**ASSIGNMENT**
Set down precisely the lines from the line with "Open the gear list view controls" through the end of the material, inclusive, and no pictures.

**TASK INPUT**
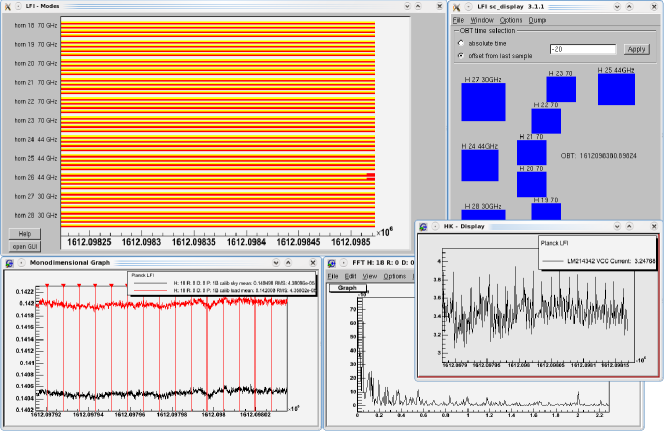Open the File menu in LFI sc_display
The height and width of the screenshot is (431, 664).
point(458,20)
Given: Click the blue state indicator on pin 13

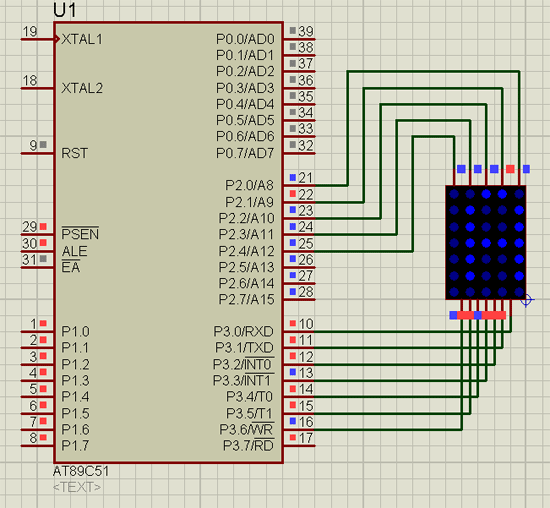Looking at the screenshot, I should click(293, 372).
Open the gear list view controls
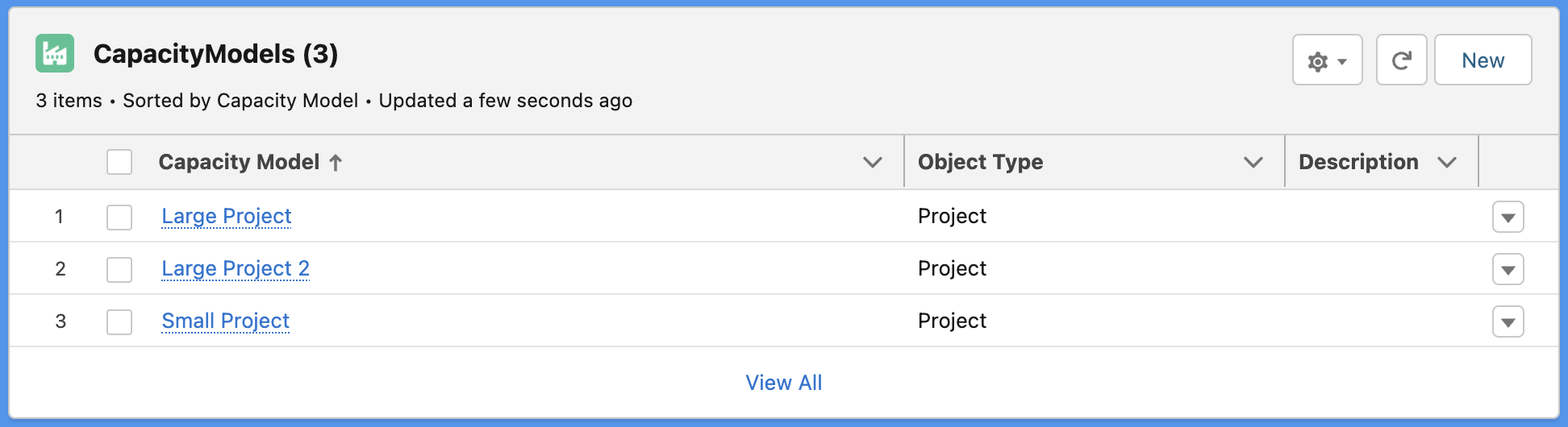Image resolution: width=1568 pixels, height=427 pixels. point(1327,60)
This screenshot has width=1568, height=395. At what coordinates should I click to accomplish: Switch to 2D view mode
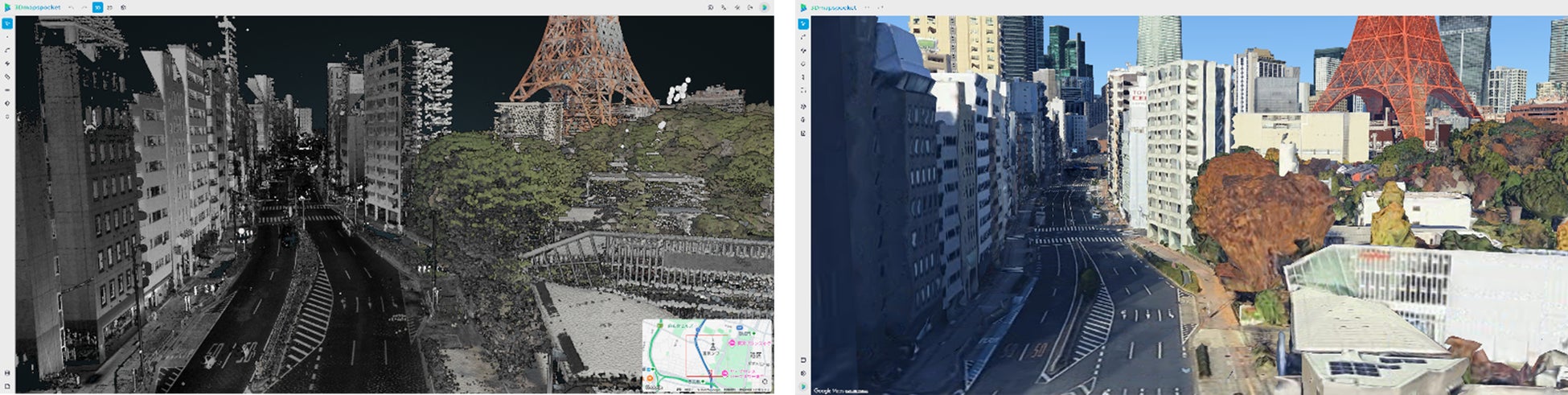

**EXERCISE RESULT**
Open the gear list view controls
Image resolution: width=1568 pixels, height=427 pixels. point(1327,60)
This screenshot has width=1568, height=395. At what coordinates should I click to accomplish: Switch to 2D view mode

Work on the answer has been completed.